All of this fuels a broken political system where politicians routinely break promises to prop up a sunset industry. Premier Horgan promised that LNG Canada would only go ahead if it fit into BC’s climate plan. That climate plan, CleanBC, still has a 5.5 million tonne gap between its goals and projected carbon reductions by 2030. Phase 1 of LNG Canada, the part of the project they have factored into the climate plan, represents 3.45 million tonnes of that gap. Subsidies will only cause emissions from this dangerous industry to grow, making it harder to reach 2040 and 2050 goals.
And it’s important to note that this industry, responsible for 19.8% of BC’s emissions in 2017, employs 0.49% of BC’s workers. LNG may make fossil fuel investors rich, but it’s not going to employ very many people.
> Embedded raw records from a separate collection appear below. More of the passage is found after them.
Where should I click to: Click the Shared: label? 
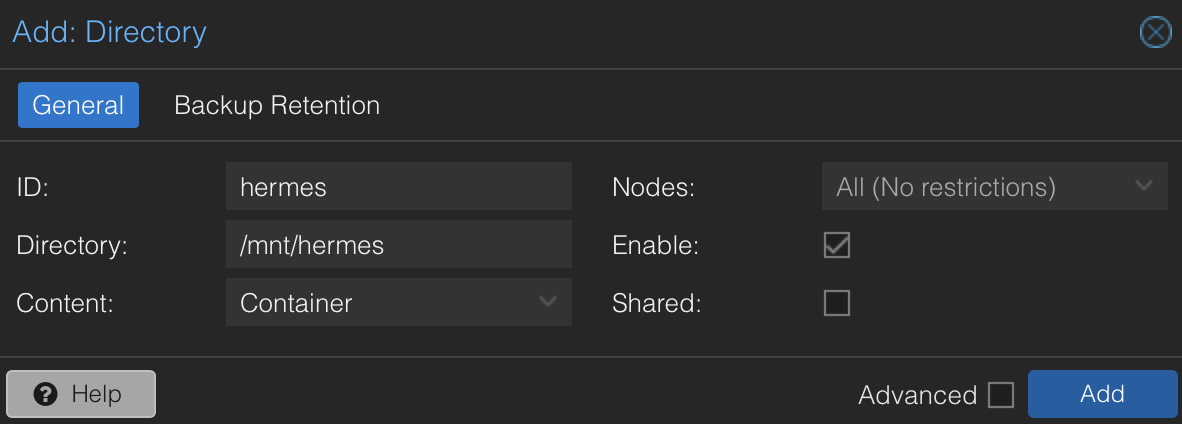point(657,303)
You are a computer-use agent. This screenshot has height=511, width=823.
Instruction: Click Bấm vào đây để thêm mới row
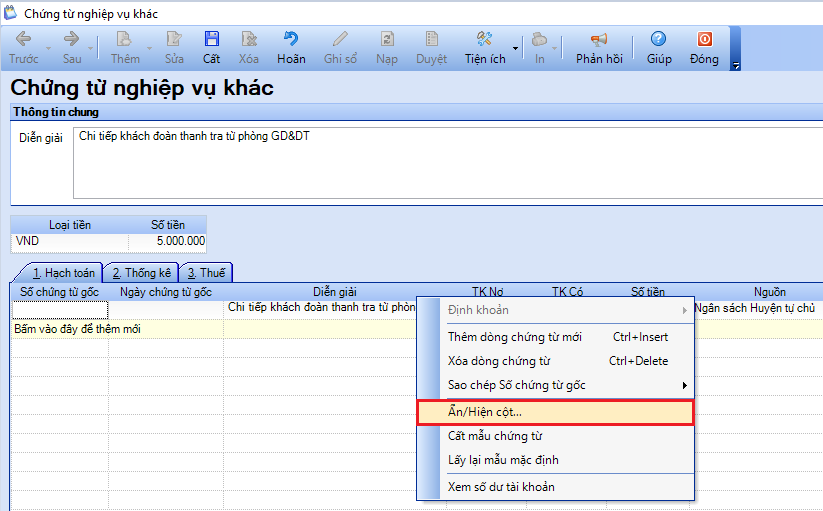77,329
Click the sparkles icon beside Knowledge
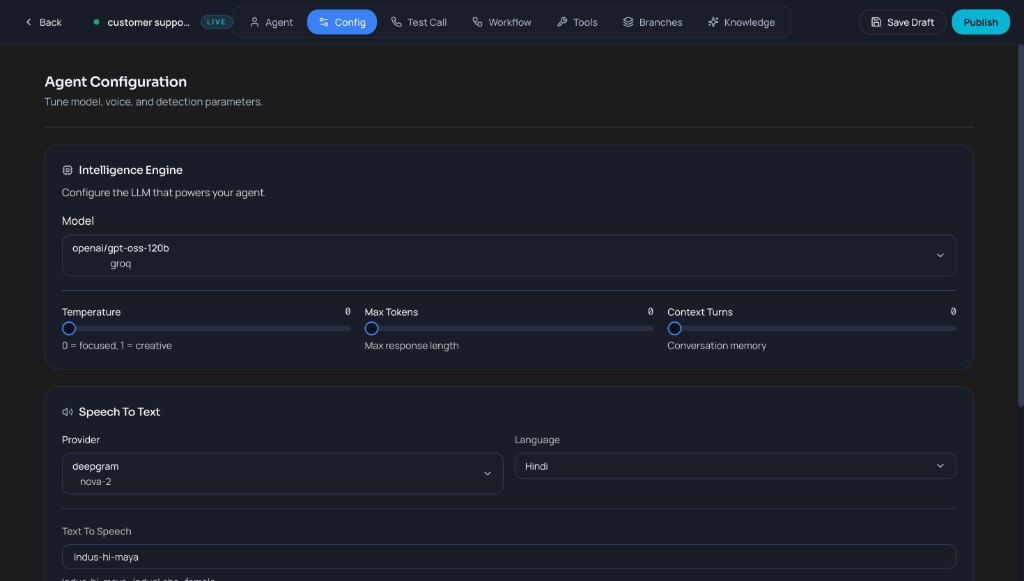The width and height of the screenshot is (1024, 581). point(713,21)
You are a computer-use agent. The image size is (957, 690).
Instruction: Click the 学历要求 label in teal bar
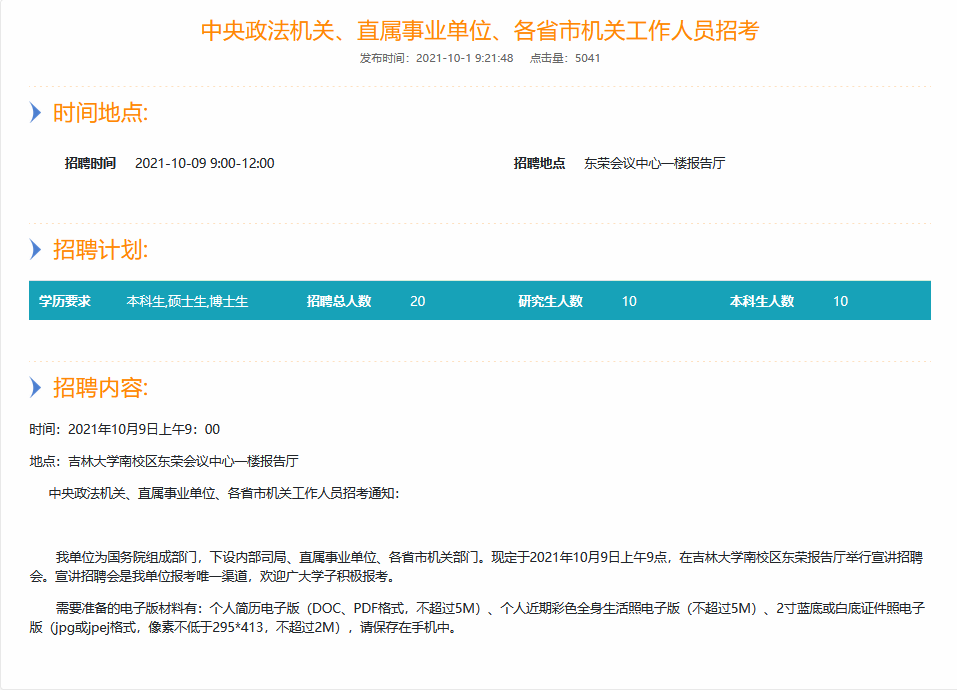tap(65, 301)
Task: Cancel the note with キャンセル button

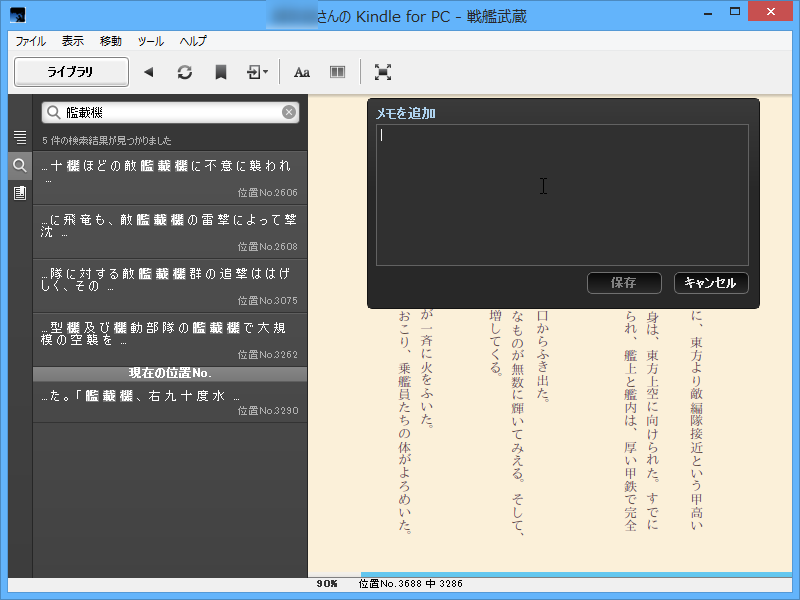Action: pos(711,283)
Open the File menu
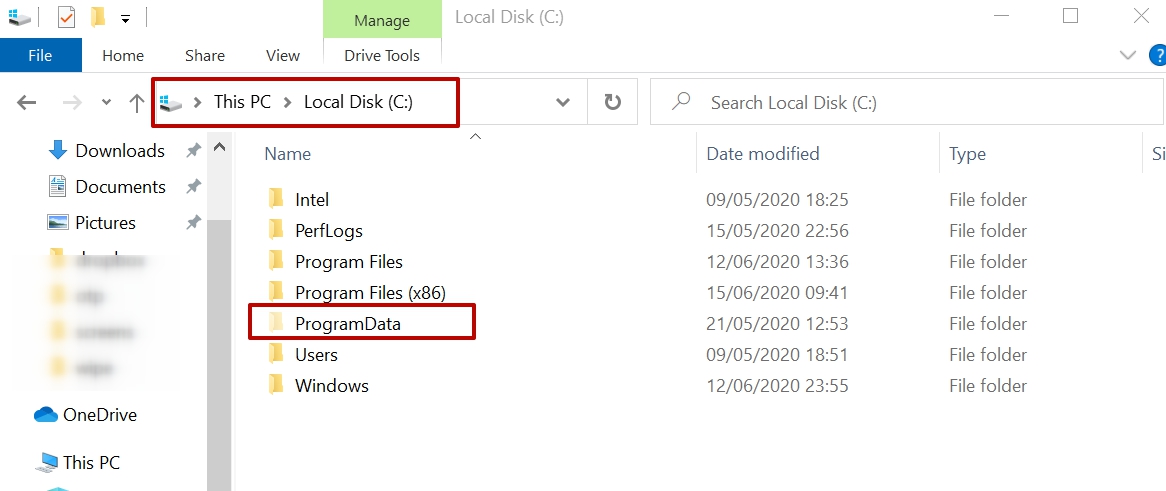The height and width of the screenshot is (491, 1166). click(40, 55)

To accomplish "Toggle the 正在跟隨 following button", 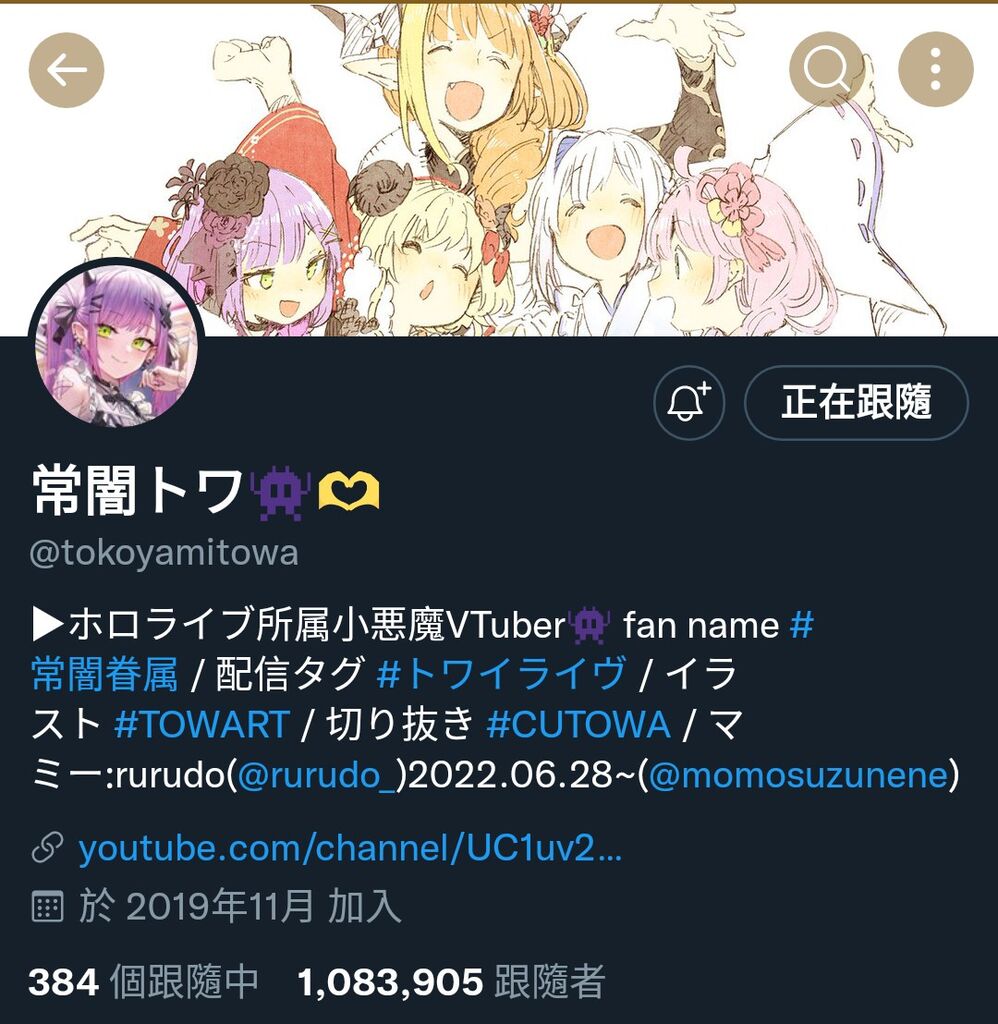I will pos(856,402).
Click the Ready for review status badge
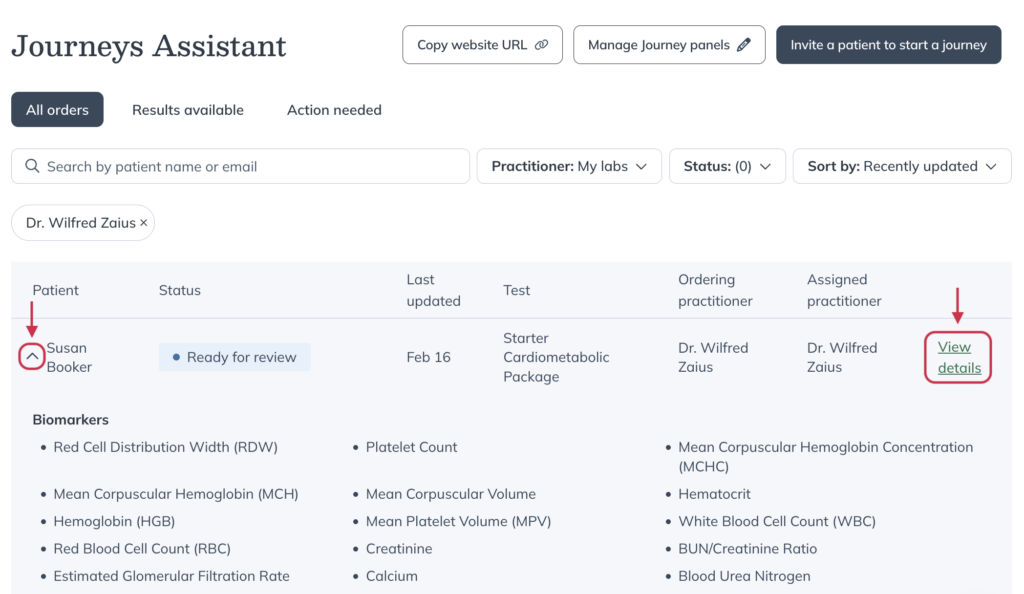Image resolution: width=1024 pixels, height=594 pixels. click(234, 356)
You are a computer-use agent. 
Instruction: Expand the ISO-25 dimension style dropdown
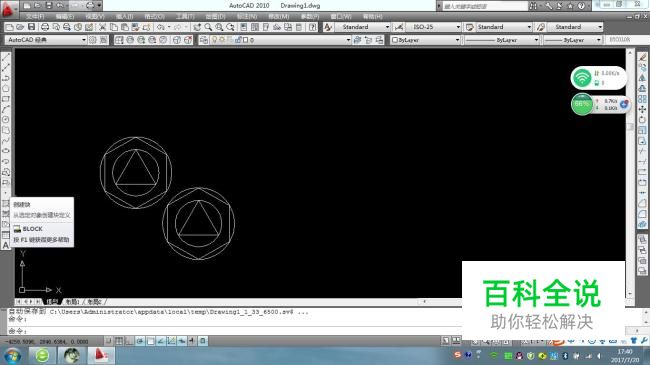(x=433, y=27)
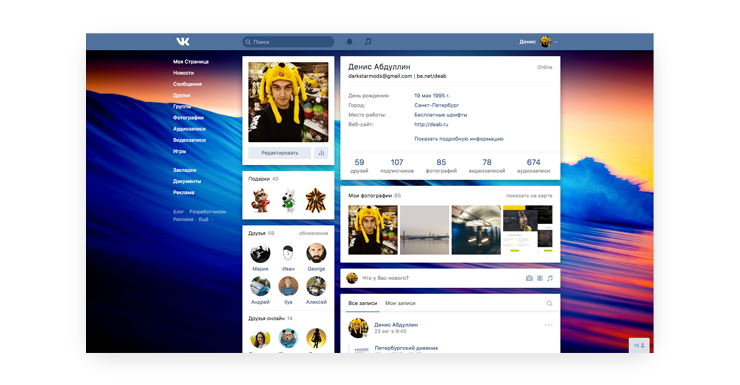This screenshot has height=385, width=740.
Task: Attach audio using music icon in post box
Action: 550,278

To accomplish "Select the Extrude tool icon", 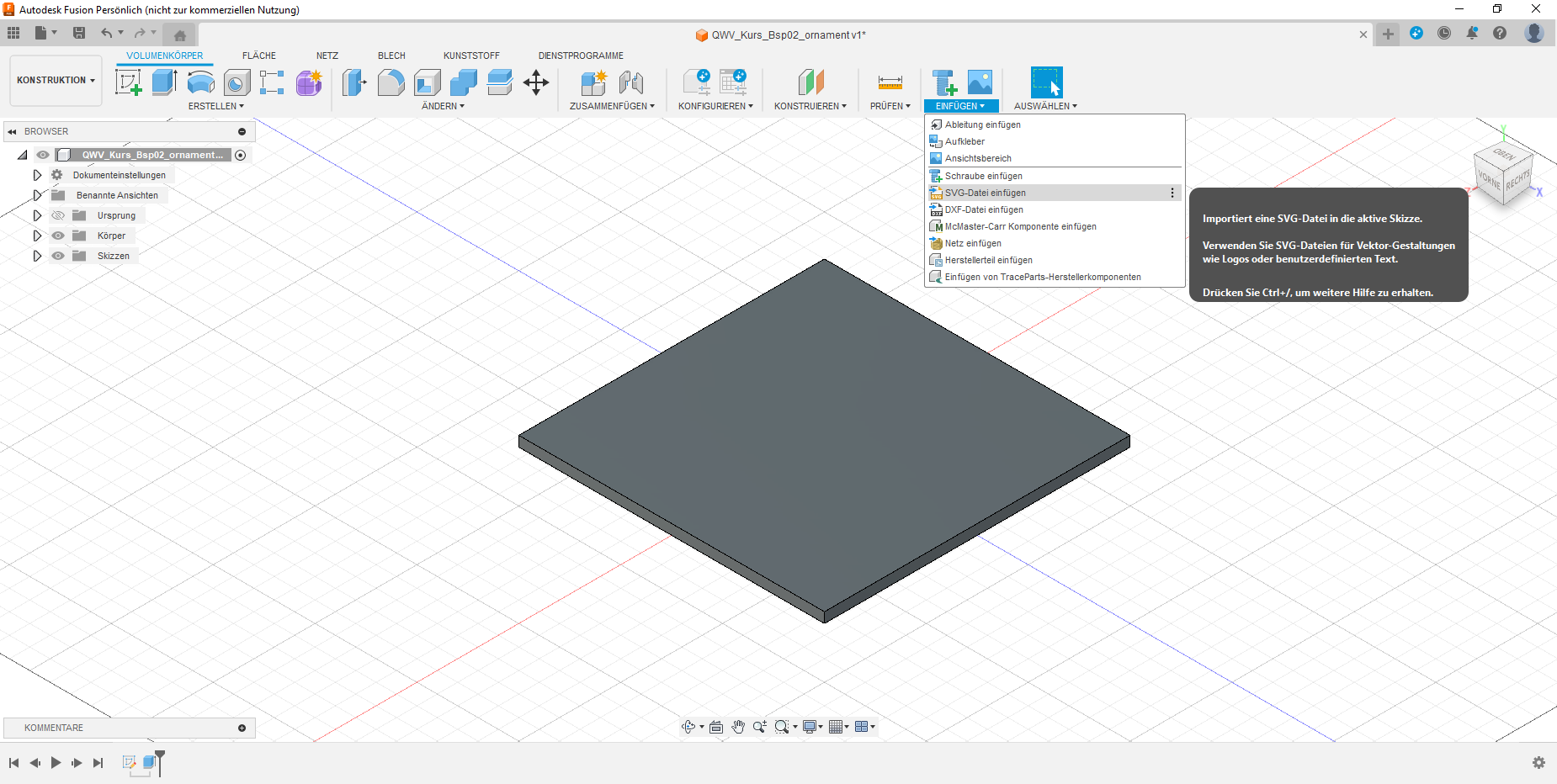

We need to shift these billions in subsidies away from fossil fuel companies fueling the fires of climate change, and towards a green economy. We need a just transition for workers that will build that green economy. We need increased investment in sustainable energy, whether community-based solar energy projects like those built by the Tsilhqot’in National Government and City of Nelson, or geothermal projects like the one being explored by the Fort Nelson First Nation. Building retrofits can be BC’s next big megaprojects, employing thousands of workers over a long period of time.
All of this starts with ending subsidies to the companies fueling the climate crisis.